New York, NY (LifeNews.com) — A recent study suggests that the use of the RU 486 abortion drug does not adversely affect the outcome of subsequent pregnancies. But, it follows on the heels of two teenagers who died from infections after using the abortion drug and one woman in Ohio who was unable to become pregnant again.

Ershen Gao of the Shanghai Institute of Planned Parenthood Research recently directed a study involving more than 14,600 Chinese women.

He wrote in the American Journal of Epidemiology that the use of RU 486 (also called mifepristone) did not affect subsequent pregnancies in the same way that a surgical abortion does.

The researchers followed three groups of more than 4,500 women. One group had no abortions, one had a surgical abortion, the most common type of abortion procedure, and a third group used the mifepristone pills.

Compared to women who had no abortion history, those using the mifepristone abortion drug were 23 percent less likely to deliver a premature baby in their next pregnancy.

But, pro-life advocates say that women are at risk when they use the RU 486 abortion drug, and Wendy Wright of Concerned Women for America points to the recent deaths of teenagers in California and Sweden as proof.

"This narrow study only looked at RU-486 effect on the woman’s subsequent babies. But, the fact remains that abortions caused by RU-486 carry more risks to the woman herself than even surgical abortions do," Wright told LifeNews.com.

Wright also said the study’s authors acknowledge the adverse effects surgical abortions have on women.

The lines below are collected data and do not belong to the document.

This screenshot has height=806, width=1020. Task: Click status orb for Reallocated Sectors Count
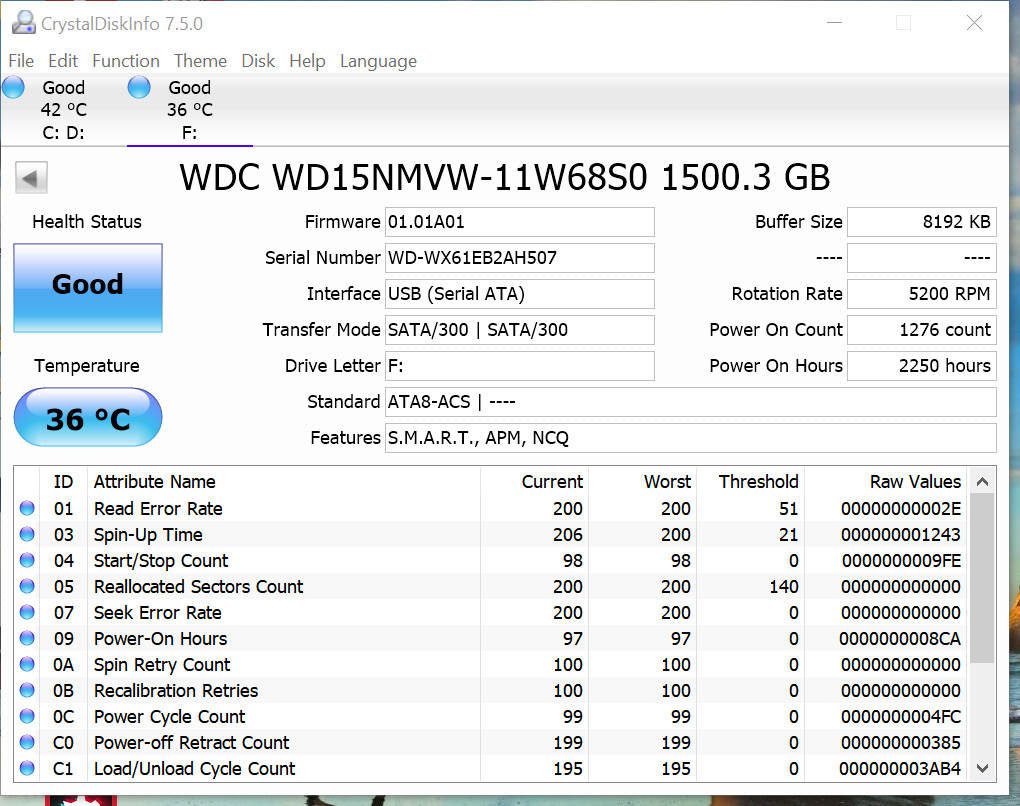tap(27, 587)
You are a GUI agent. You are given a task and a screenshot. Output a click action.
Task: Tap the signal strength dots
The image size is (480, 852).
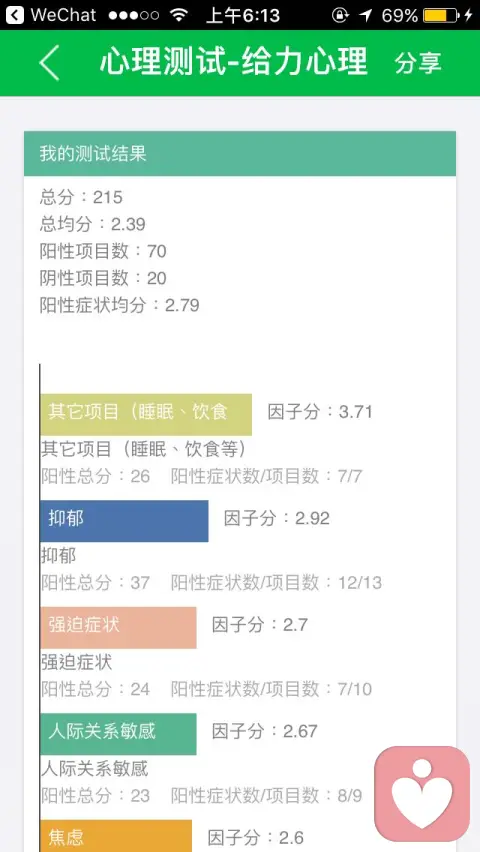click(x=133, y=15)
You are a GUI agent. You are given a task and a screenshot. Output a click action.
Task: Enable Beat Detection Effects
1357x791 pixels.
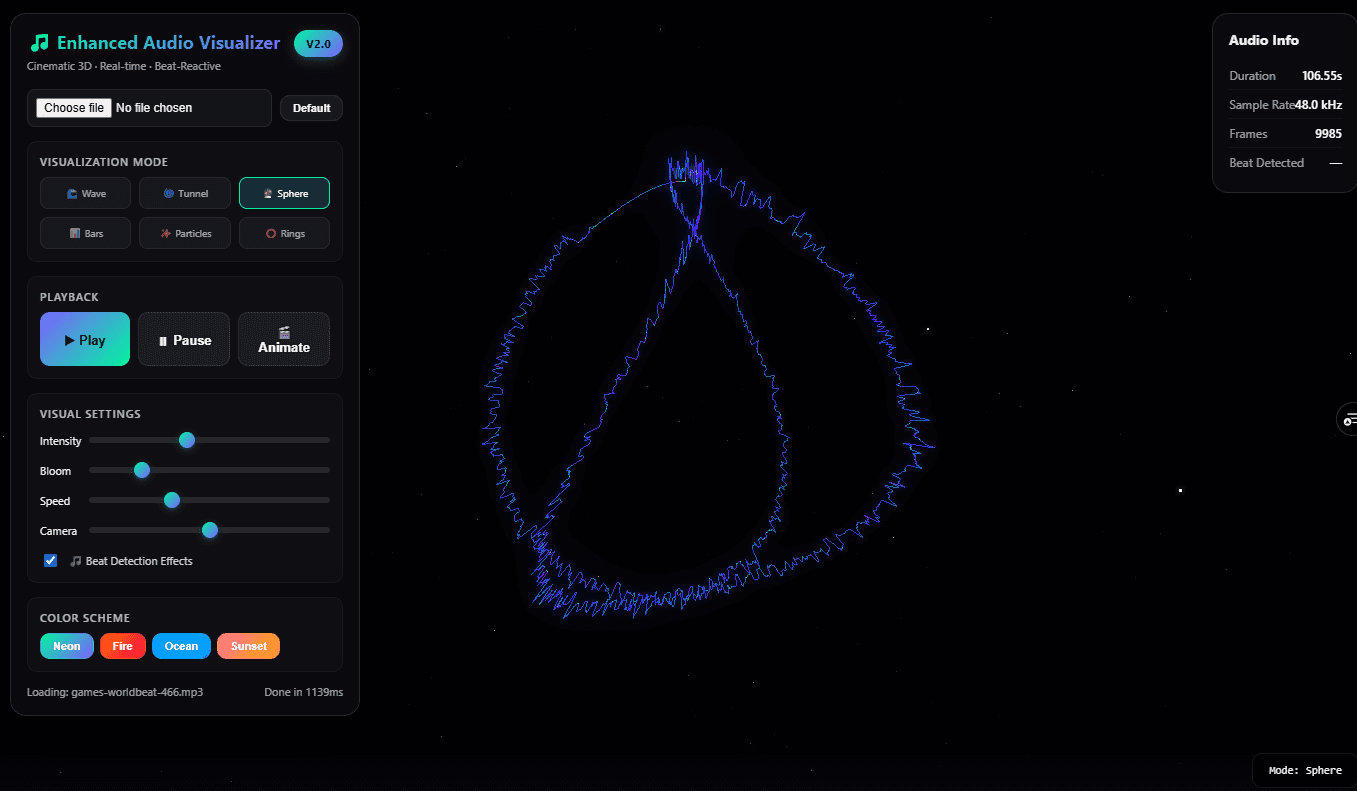(50, 560)
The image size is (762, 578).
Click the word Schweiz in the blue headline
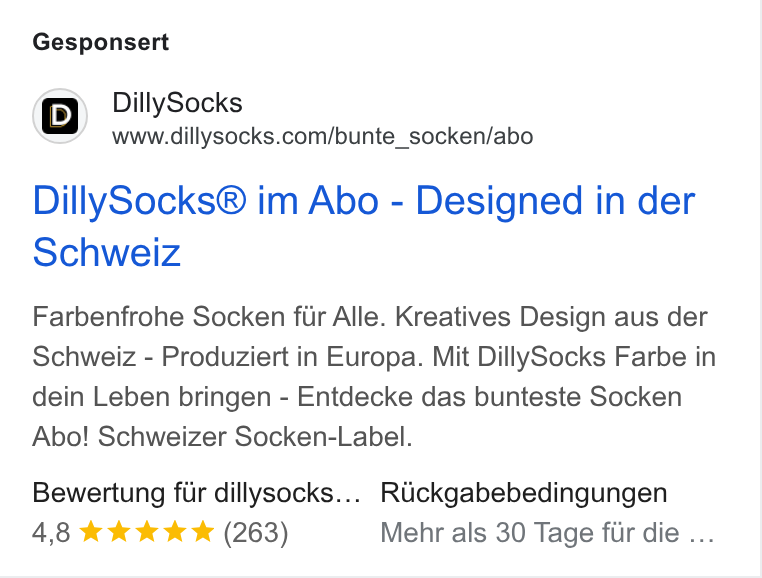[x=107, y=252]
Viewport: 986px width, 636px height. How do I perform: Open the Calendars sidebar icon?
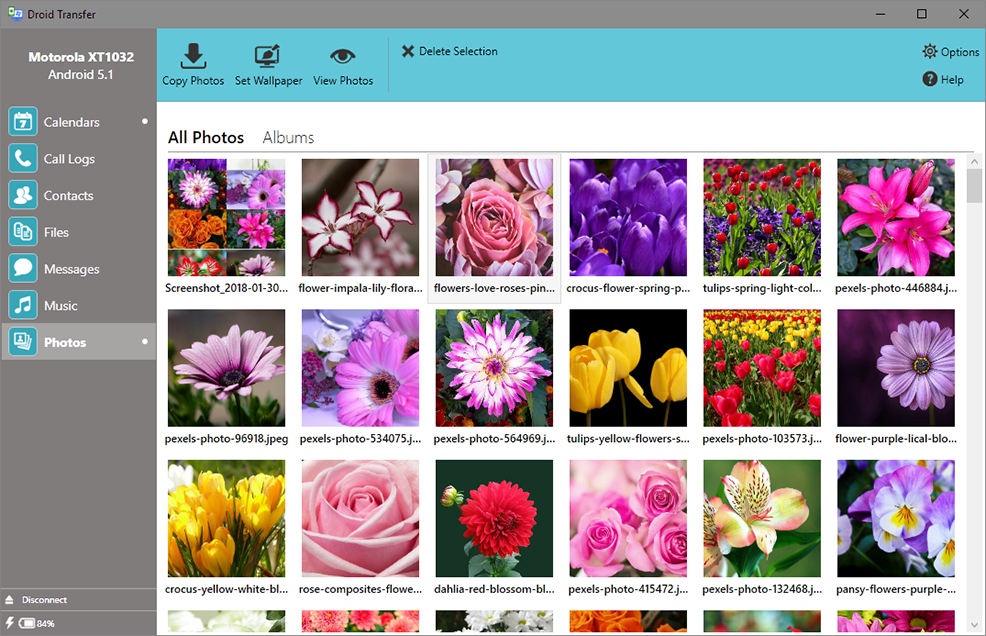[x=23, y=122]
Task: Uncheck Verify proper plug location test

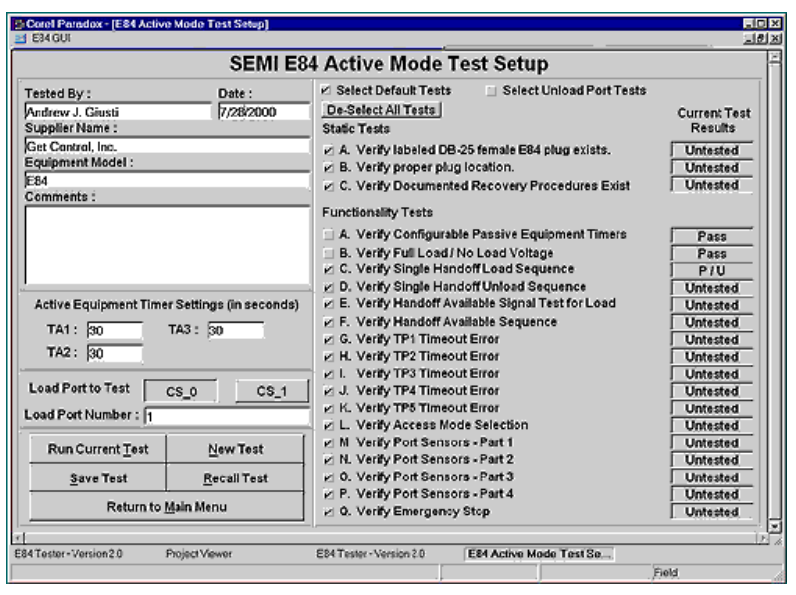Action: tap(330, 167)
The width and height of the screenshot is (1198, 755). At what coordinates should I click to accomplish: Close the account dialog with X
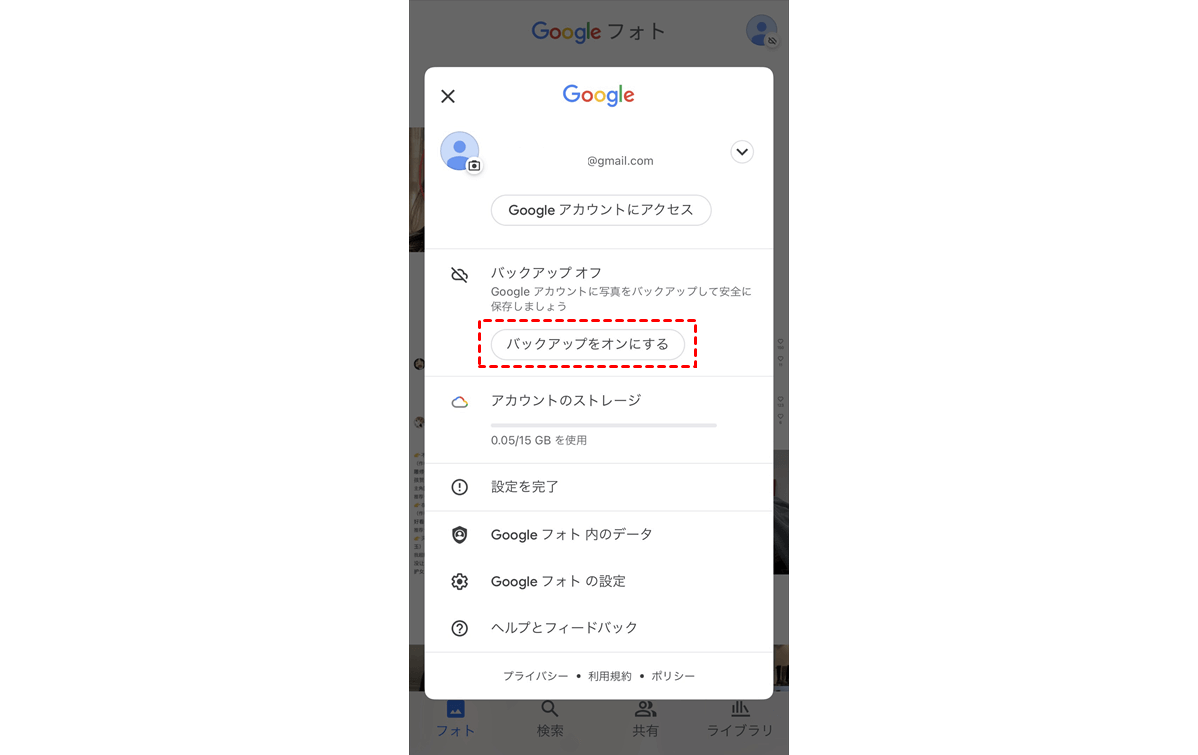448,96
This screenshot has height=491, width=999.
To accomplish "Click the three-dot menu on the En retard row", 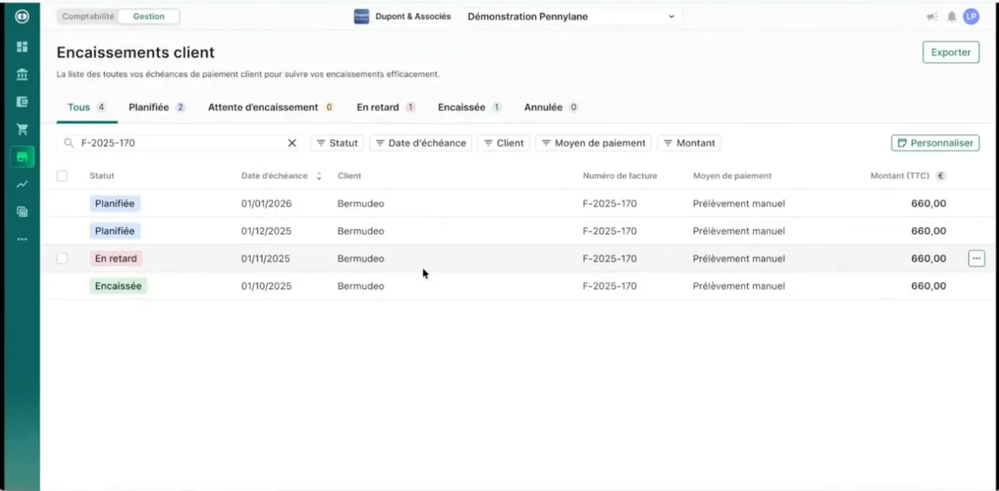I will 976,259.
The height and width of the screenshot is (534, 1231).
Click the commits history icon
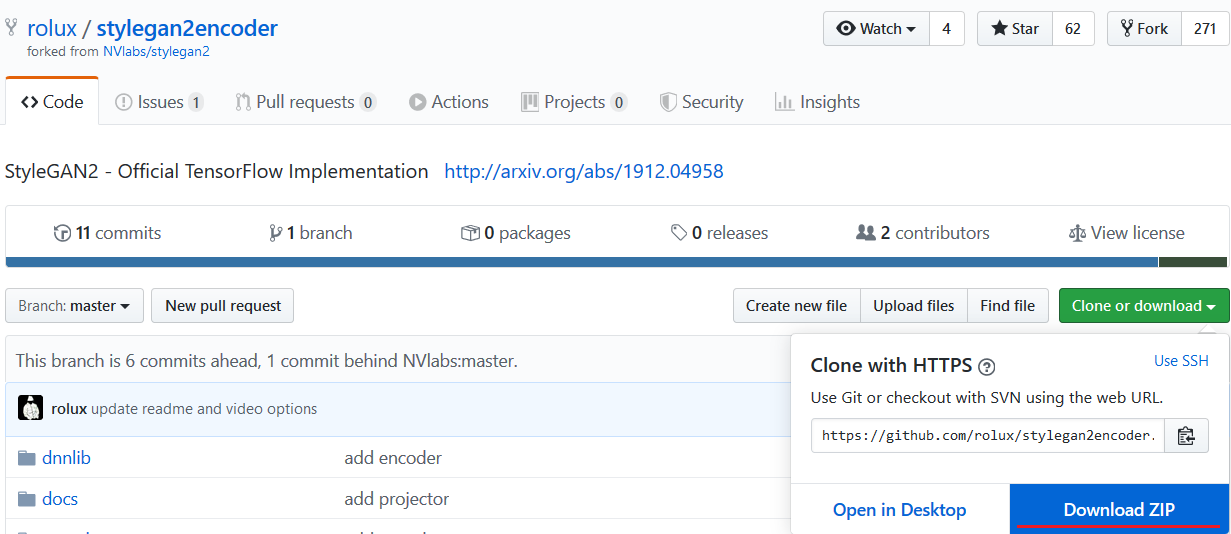(62, 233)
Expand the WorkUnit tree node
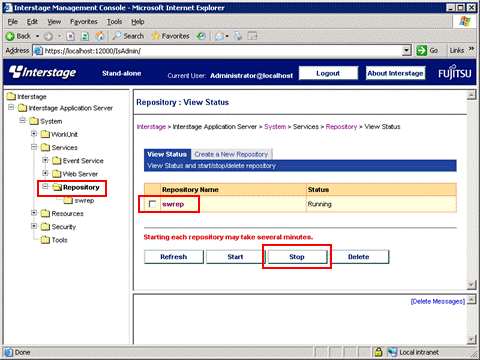Screen dimensions: 480x360 [x=34, y=134]
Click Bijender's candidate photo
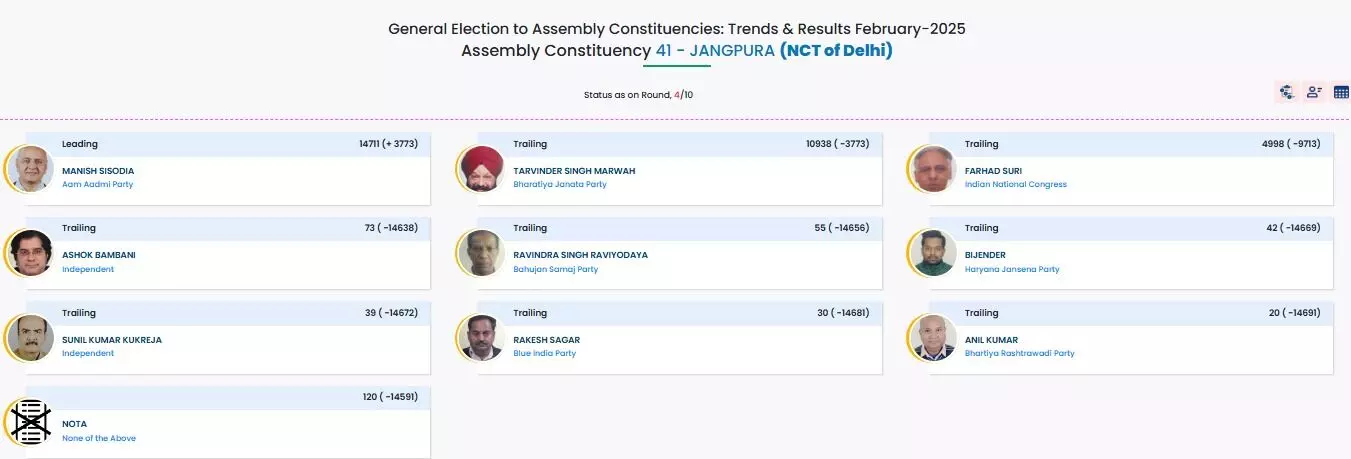The height and width of the screenshot is (459, 1351). (x=933, y=253)
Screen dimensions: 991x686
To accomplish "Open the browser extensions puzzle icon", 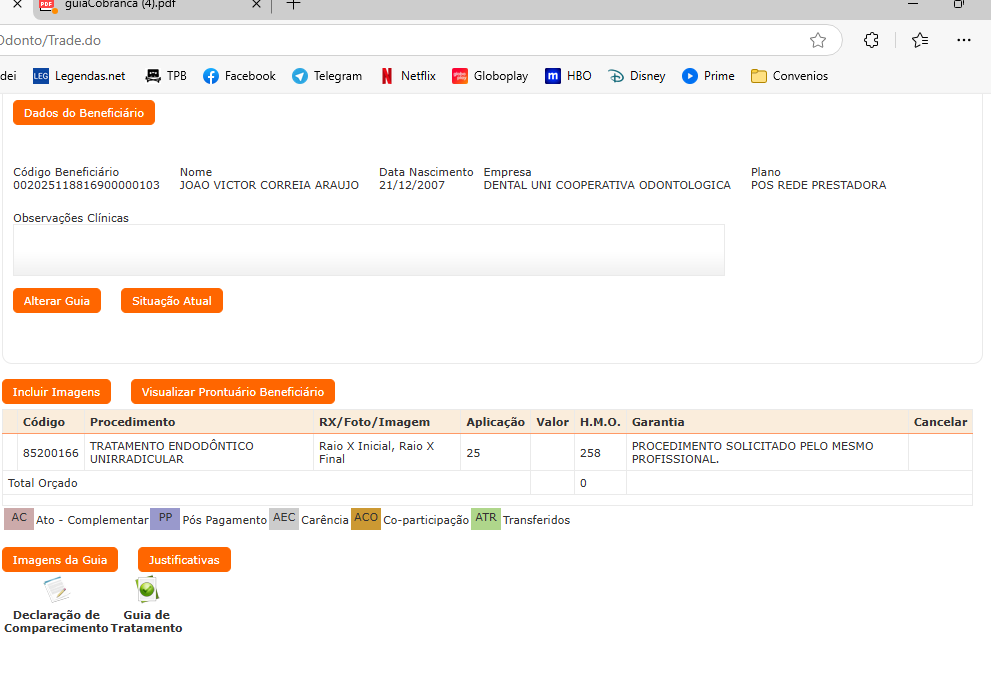I will [x=871, y=41].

"In every attempt to claim one abortion method is safe, abortionists admit that other abortion methods are unsafe," Wright explained. "This report includes an astonishing confession that surgical abortion carries risks to later pregnancies –- something that pro-abortionists have denied in the past."

In one case that contradicts the study’s findings, an Ohio woman filed a lawsuit in April against an Akron abortion business saying that the chemical abortion she was given left her unable to become pregnant.

Dana Powell, 30, says she had cramping and bleeding associated with an October 2002 pregnancy and went to the abortion business. Staff there told her the pregnancy was not problematic.

Powell opted to have an abortion and was given the RU 486 abortion drug. Powell took the first drug to kill the baby and then suffered severe cramping after taking the Cytotec pills to expel the dead baby from her uterus. The abortion facility told her to take a second Cytotec pill and call back the next day.

Powell’s condition grew worse over the next month until she was forced to go to Akron City Hospital. Hospital staff diagnosed her with a ruptured ectopic pregnancy in the left fallopian tube, leaving her unable to conceive.

Powell’s lawsuit says the abortion business failed to properly detect the ectopic pregnancy.

The FDA has issued guidelines telling abortion practitioners not to give RU 486 to women with ectopic pregnancies. Other women have died as a result of using the drug in such cases.